Laxman scored 59 and 281 as India went on to win the match and the series. Between August 1999 and February 2001, Australia had won 16 straight Tests. But India’s 171-run victory ended that juggernaut. In the years since, Steve Waugh’s decision to enforce the follow-on has been much-debated. Waugh’s team-mate Gillespie opened up on the call. “Easy to say in hindsight [it wasn’t the correct choice]. Statistically, it was the right decision,” says Gillespie. “However you could look at it from a different perspective and say when would the best time have been to bat? Would this have given the bowlers a chance to freshen up as well? It’s a good discussion!”

Change of strategy

Gillespie feels the 2001 series set the template for future Australian teams to win in India.
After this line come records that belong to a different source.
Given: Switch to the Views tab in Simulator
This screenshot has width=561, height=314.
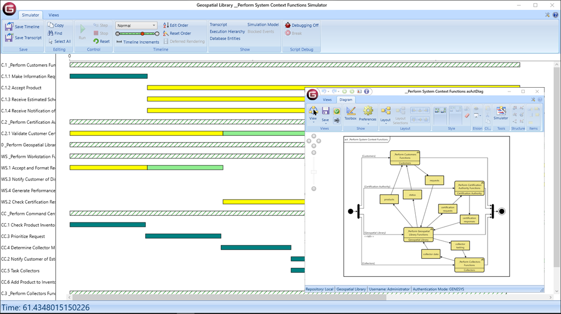Looking at the screenshot, I should coord(54,15).
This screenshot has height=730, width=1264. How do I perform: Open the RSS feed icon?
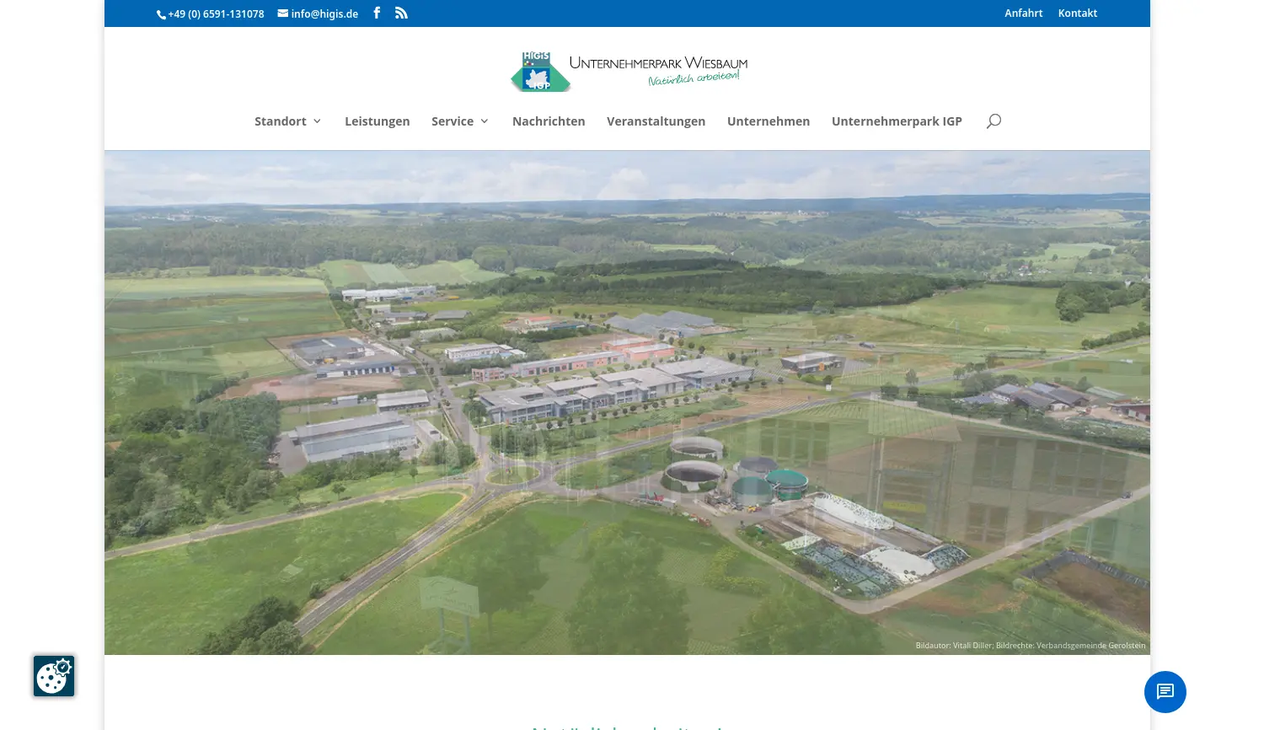tap(401, 13)
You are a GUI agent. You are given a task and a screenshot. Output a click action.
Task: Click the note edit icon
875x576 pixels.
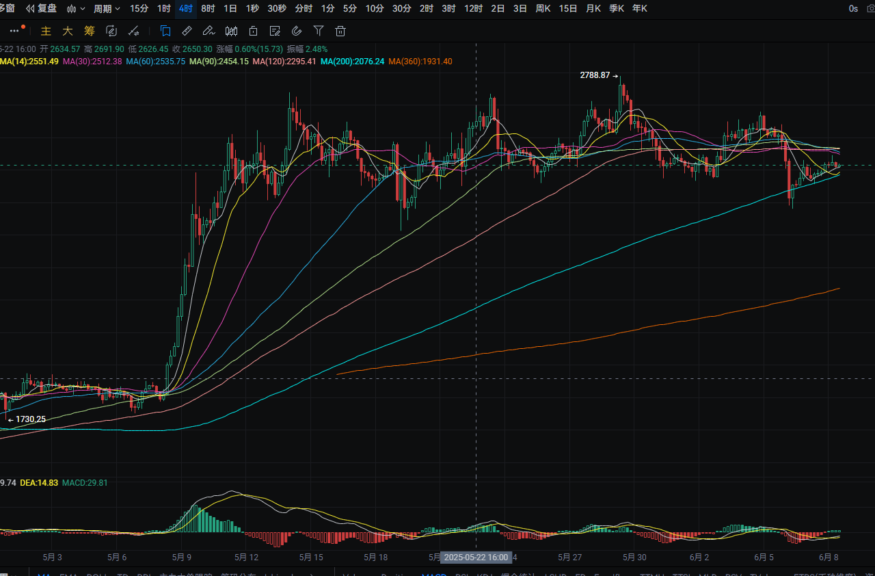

Three years later, when they toured India again, the Aussies managed to win a Test series in India for the first time in over 30 years. Gillespie was the leading wicket-taker for Australia. “We knew as bowlers that we had to change our thinking of how to bowl to Indian batsmen in India,” Gillespie says. “In 2004, we decided to bowl straighter (this is to Indian batsmen’s strengths as they are very strong through the leg side) and set in/out fields on the leg side with close catchers and sweepers. We wanted to test the techniques and fitness of the Indian players by constantly challenging the stumps.”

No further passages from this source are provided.